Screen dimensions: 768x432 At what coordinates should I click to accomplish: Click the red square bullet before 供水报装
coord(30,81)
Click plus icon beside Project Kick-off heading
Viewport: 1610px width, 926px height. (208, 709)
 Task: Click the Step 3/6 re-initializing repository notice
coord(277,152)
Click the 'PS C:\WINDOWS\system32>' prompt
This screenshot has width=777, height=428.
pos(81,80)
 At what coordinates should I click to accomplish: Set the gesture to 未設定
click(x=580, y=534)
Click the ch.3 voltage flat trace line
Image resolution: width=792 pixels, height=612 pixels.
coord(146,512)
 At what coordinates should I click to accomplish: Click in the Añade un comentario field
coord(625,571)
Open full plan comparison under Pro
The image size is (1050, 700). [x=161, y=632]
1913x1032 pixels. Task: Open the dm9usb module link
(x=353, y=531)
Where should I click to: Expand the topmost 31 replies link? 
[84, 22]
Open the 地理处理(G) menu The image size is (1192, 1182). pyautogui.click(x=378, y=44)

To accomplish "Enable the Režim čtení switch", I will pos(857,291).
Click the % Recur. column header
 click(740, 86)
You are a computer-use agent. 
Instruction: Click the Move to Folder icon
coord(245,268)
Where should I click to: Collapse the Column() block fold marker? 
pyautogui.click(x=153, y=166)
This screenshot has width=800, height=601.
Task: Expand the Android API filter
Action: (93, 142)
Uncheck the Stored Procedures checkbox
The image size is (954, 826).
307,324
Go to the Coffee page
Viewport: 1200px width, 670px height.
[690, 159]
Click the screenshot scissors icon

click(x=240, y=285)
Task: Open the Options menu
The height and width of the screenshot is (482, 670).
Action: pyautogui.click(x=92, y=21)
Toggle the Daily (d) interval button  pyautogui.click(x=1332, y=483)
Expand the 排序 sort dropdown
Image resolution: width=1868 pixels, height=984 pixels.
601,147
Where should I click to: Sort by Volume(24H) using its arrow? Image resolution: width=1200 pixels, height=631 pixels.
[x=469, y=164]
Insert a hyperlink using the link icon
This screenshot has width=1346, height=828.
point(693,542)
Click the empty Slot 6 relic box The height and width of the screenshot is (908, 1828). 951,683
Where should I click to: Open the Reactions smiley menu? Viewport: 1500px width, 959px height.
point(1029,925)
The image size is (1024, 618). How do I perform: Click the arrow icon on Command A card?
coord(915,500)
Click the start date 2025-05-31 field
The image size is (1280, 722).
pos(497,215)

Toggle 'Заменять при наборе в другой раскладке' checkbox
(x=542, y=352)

== Required action ==
Write out every record, exactly as written.

== Reply to the task ==
Screen dimensions: 768x432 At what coordinates should I click to accomplish: Click the red square bullet before 供水报装
coord(30,81)
Click plus icon beside Project Kick-off heading
Viewport: 1610px width, 926px height. (208, 709)
 Task: Click the Step 3/6 re-initializing repository notice
coord(277,152)
Click the 'PS C:\WINDOWS\system32>' prompt
This screenshot has width=777, height=428.
pos(81,80)
 At what coordinates should I click to accomplish: Set the gesture to 未設定
click(x=580, y=534)
Click the ch.3 voltage flat trace line
Image resolution: width=792 pixels, height=612 pixels.
coord(146,512)
 At what coordinates should I click to accomplish: Click in the Añade un comentario field
coord(625,571)
Open full plan comparison under Pro
The image size is (1050, 700). [x=161, y=632]
1913x1032 pixels. Task: Open the dm9usb module link
(x=353, y=531)
Where should I click to: Expand the topmost 31 replies link? 
[84, 22]
Open the 地理处理(G) menu The image size is (1192, 1182). pyautogui.click(x=378, y=44)

To accomplish "Enable the Režim čtení switch", I will pos(857,291).
Click the % Recur. column header
 click(740, 86)
You are a computer-use agent. 
Instruction: Click the Move to Folder icon
coord(245,268)
Where should I click to: Collapse the Column() block fold marker? 
pyautogui.click(x=153, y=166)
This screenshot has width=800, height=601.
Task: Expand the Android API filter
Action: (93, 142)
Uncheck the Stored Procedures checkbox
The image size is (954, 826).
307,324
Go to the Coffee page
Viewport: 1200px width, 670px height.
[690, 159]
Click the screenshot scissors icon

click(x=240, y=285)
Task: Open the Options menu
The height and width of the screenshot is (482, 670).
Action: pyautogui.click(x=92, y=21)
Toggle the Daily (d) interval button  pyautogui.click(x=1332, y=483)
Expand the 排序 sort dropdown
Image resolution: width=1868 pixels, height=984 pixels.
601,147
Where should I click to: Sort by Volume(24H) using its arrow? Image resolution: width=1200 pixels, height=631 pixels.
[x=469, y=164]
Insert a hyperlink using the link icon
This screenshot has width=1346, height=828.
point(693,542)
Click the empty Slot 6 relic box The height and width of the screenshot is (908, 1828). 951,683
Where should I click to: Open the Reactions smiley menu? Viewport: 1500px width, 959px height.
point(1029,925)
The image size is (1024, 618). How do I perform: Click the arrow icon on Command A card?
coord(915,500)
Click the start date 2025-05-31 field
The image size is (1280, 722).
pos(497,215)

Toggle 'Заменять при наборе в другой раскладке' checkbox
(x=542, y=352)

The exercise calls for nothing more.